Engineering Saccharomyces cerevisiae for co-utilization of D-galacturonic acid and D-glucose from citrus peel waste

• Published in: Nature communications Vol. 9; no. 1; pp. 5059 - 10
• Main Authors: Protzko, Ryan J, Latimer, Luke N, Martinho, Ze, de Reus, Elise, Seibert, Tanja, Benz, J Philipp, Dueber, John E
• Format: Journal Article
• Language: English
• Published: England Nature Publishing Group 29.11.2018; Nature Publishing Group UK; Nature Portfolio
• Subjects: Aspergillus niger - metabolism; Baking yeast; BASIC BIOLOGICAL SCIENCES; Citrus - metabolism; D-Galacturonic acid; Engineering; Fermentation - genetics; Fermentation - physiology; Glucose; Glucose - metabolism; Hexose; Hexuronic Acids - metabolism; Hydrolysates; Microorganisms; Oranges; Organic chemistry; Pectin; Polysaccharides; Pulp; Saccharides; Saccharomyces cerevisiae; Saccharomyces cerevisiae - genetics; Saccharomyces cerevisiae - metabolism; Sugar; Utilization; Yeast
• ISSN: 2041-1723; 2041-1723
• DOI: 10.1038/s41467-018-07589-w

Pectin-rich biomasses, such as citrus peel and sugar beet pulp, hold promise as inexpensive feedstocks for microbial fermentations as enzymatic hydrolysis of their component polysaccharides can be accomplished inexpensively to yield high concentrations of fermentable sugars and D-galacturonic acid (D-galUA).
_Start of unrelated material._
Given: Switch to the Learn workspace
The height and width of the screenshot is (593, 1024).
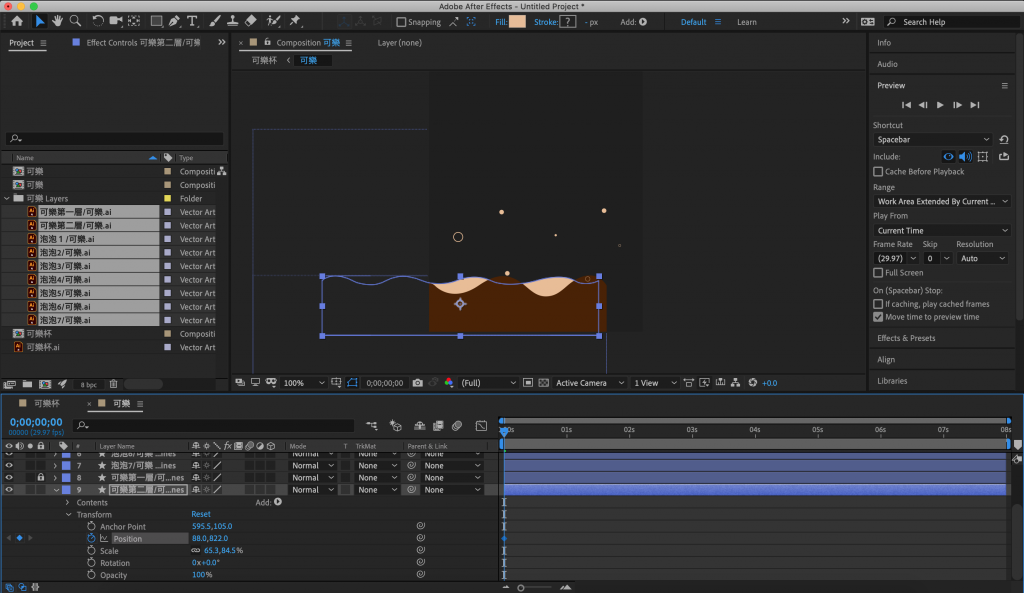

In this study, we tackle a number of challenges associated with engineering a microbial strain to convert pectin-rich hydrolysates into commodity and specialty chemicals. First, we engineer D-galUA utilization into yeast, Saccharomyces cerevisiae. Second, we identify that the mechanism of D-galUA uptake into yeast is mediated by hexose transporters and that consumption of D-galUA is inhibited by D-glucose. Third, we enable co-utilization of D-galUA and D-glucose by identifying and expressing a heterologous transporter, GatA, from Aspergillus niger. Last, we demonstrate the use of this transporter for production of the platform chemical, meso-galactaric acid, directly from industrial Navel orange peel waste.